### Exercise tasks
a: According to the piece on the Elis & Tom album, where was the album recorded?
b: Transcribe the piece on the Elis & Tom album word for word, from "So many songs" up to and including "a global hit.".

### Extract provided
_____

Elis & Tom
In 1974 the quintessential Brazilian vocalist Elis Regina invited the great Brazilian composer Antonio Carlos Jobim (also known as Tom) to join her on an album and the result was a thrilling musical ride. Recorded between February 22 and March 9 at MGM Studios in Los Angeles, the album simply titled “Elis & Tom” is one of the most enduring and celebrated recordings of Brazilian music in history.
So many songs on this much acclaimed intimate bossa nova recording just knock my socks off but the most indelible is the magical Elis Regina/Antonio Carlos Jobim duet on Águas de Março (Waters of March), the song many consider the greatest Brazilian song of all time. Composed in 1972 and inspired by a March rain storm, Águas de Março is a joyous Jobim bossa nova that unexpectedly became a global hit.
Jobim penned both the Portuguese and English lyrics for Águas de Março. The lyrics’ configuration is a kind of musical pointillism. Jobim designed a mosaic of seemingly unrelated images from ordinary everyday life. Small dots of color that taken together create a full blown image. All of it held in place by an instantly appealing bossa nova refrain, nearly every line of which begins with "It’s" . . .

_____

### Records provided
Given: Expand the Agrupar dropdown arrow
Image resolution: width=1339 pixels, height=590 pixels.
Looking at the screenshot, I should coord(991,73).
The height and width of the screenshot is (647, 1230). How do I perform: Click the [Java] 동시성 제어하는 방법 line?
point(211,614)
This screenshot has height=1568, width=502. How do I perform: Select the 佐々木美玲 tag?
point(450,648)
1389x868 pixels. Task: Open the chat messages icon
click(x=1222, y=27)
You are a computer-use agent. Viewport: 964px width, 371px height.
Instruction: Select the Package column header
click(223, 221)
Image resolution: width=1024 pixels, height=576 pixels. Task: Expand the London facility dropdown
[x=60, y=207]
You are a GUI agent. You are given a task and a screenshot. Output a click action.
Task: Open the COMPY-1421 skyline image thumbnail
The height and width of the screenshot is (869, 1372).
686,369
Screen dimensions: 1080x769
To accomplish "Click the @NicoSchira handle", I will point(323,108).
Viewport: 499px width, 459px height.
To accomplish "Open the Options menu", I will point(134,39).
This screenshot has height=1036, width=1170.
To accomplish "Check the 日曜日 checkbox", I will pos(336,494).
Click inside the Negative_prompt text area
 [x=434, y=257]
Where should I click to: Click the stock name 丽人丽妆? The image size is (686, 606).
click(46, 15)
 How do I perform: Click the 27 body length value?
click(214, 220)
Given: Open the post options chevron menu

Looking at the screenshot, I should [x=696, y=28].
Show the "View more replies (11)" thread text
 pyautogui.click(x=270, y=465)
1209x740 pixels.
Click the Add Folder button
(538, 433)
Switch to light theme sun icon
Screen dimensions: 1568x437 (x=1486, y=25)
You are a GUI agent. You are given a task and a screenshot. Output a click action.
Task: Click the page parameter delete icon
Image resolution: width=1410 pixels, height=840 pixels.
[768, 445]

_____

### Expected answers
a: At MGM Studios in Los Angeles.

b:
So many songs on this much acclaimed intimate bossa nova recording just knock my socks off but the most indelible is the magical Elis Regina/Antonio Carlos Jobim duet on Águas de Março (Waters of March), the song many consider the greatest Brazilian song of all time. Composed in 1972 and inspired by a March rain storm, Águas de Março is a joyous Jobim bossa nova that unexpectedly became a global hit.